__REQUIRED TASK__
Starting at the line that contains "Given: Select 检查更新 from the help menu" and continuing through the last of the entries, write those lines out again with "memory size" swapped for "RAM size" and nothing else altered. Omit the pictures.

__RECORDS FOR PROCESSING__
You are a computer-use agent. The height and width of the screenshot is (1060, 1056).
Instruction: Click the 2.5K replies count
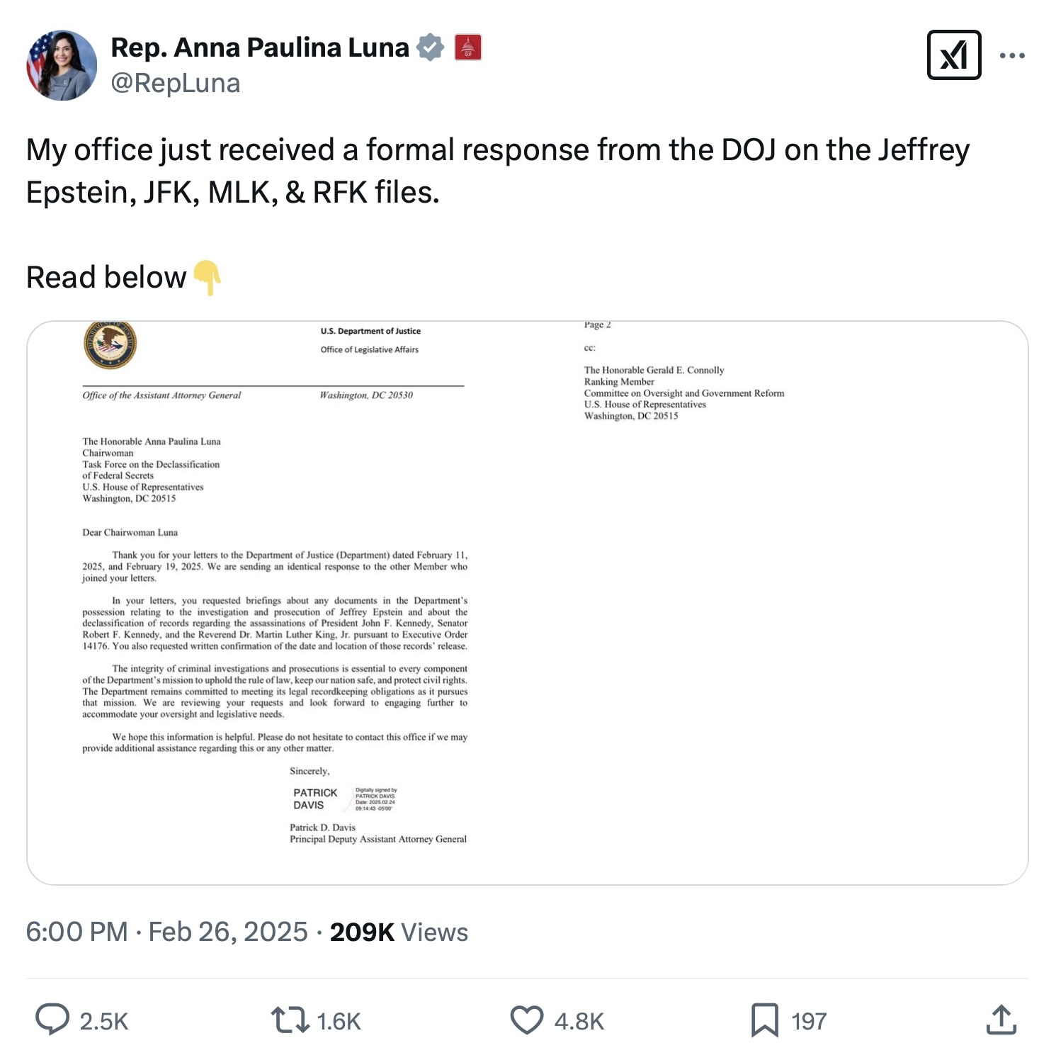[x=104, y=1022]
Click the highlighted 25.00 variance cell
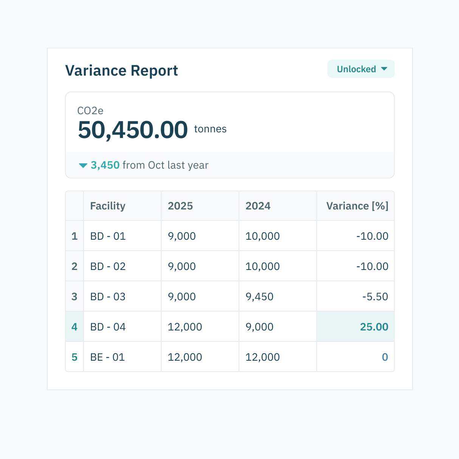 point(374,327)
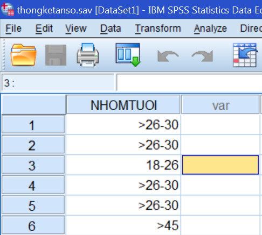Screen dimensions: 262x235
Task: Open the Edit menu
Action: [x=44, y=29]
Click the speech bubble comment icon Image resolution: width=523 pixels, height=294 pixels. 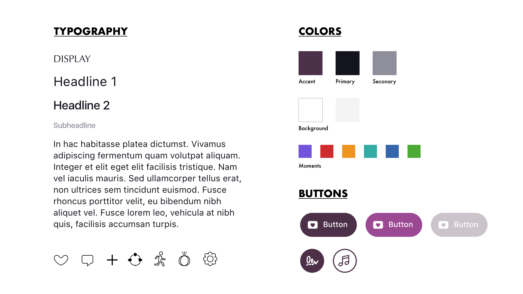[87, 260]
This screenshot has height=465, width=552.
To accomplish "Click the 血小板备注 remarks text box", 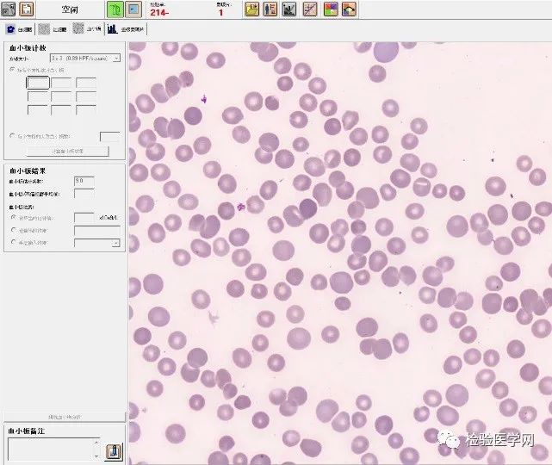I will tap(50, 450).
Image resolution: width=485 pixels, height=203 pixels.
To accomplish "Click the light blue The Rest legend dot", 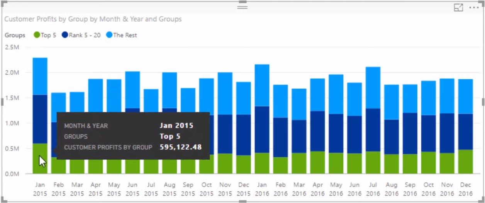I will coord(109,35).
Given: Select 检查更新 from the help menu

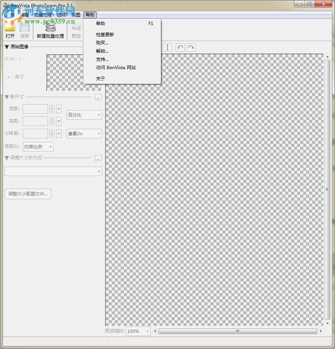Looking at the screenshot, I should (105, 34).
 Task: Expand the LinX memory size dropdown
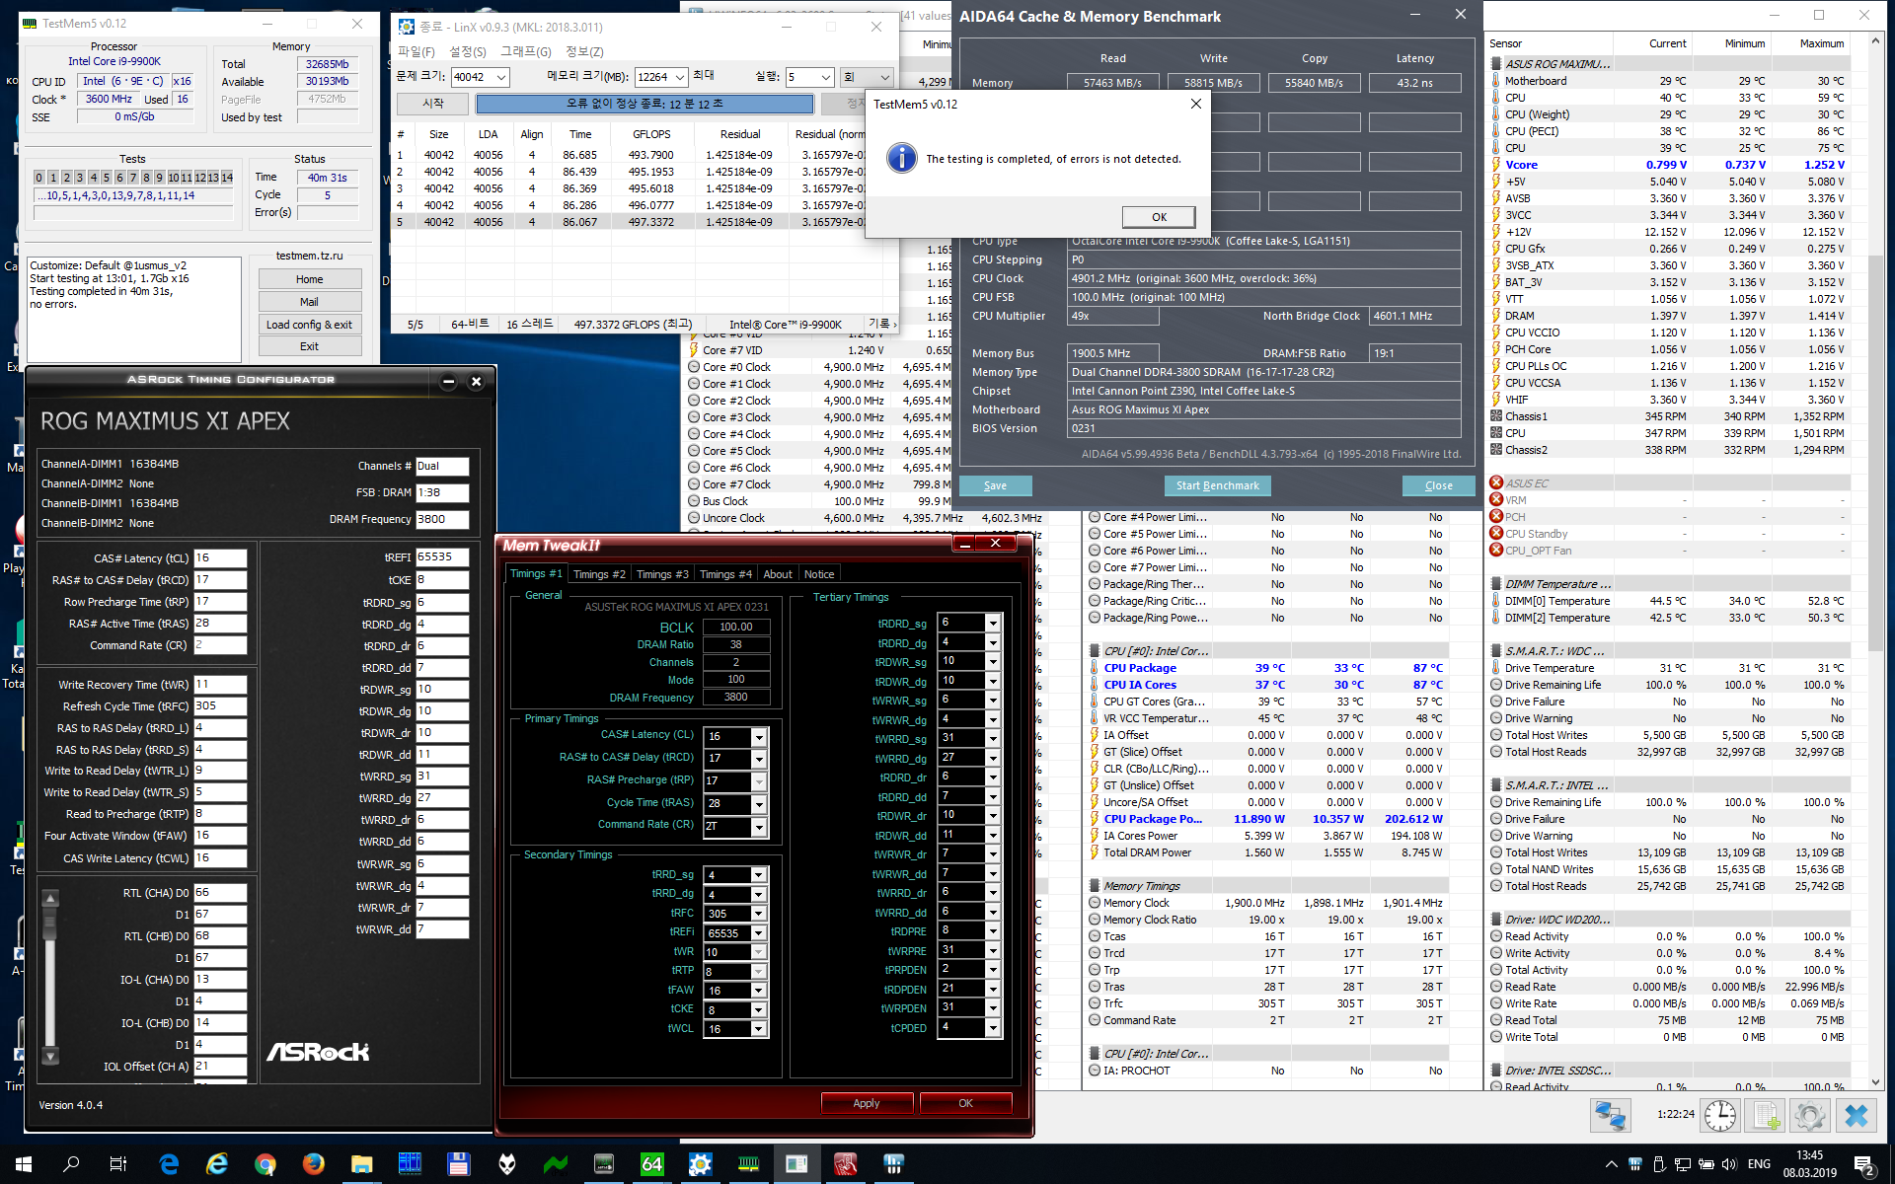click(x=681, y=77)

__ANSWER TO THIS TASK__
Given: Select 检查更新 from the help menu

Looking at the screenshot, I should (105, 34).
 Task: Expand the LinX RAM size dropdown
click(x=681, y=77)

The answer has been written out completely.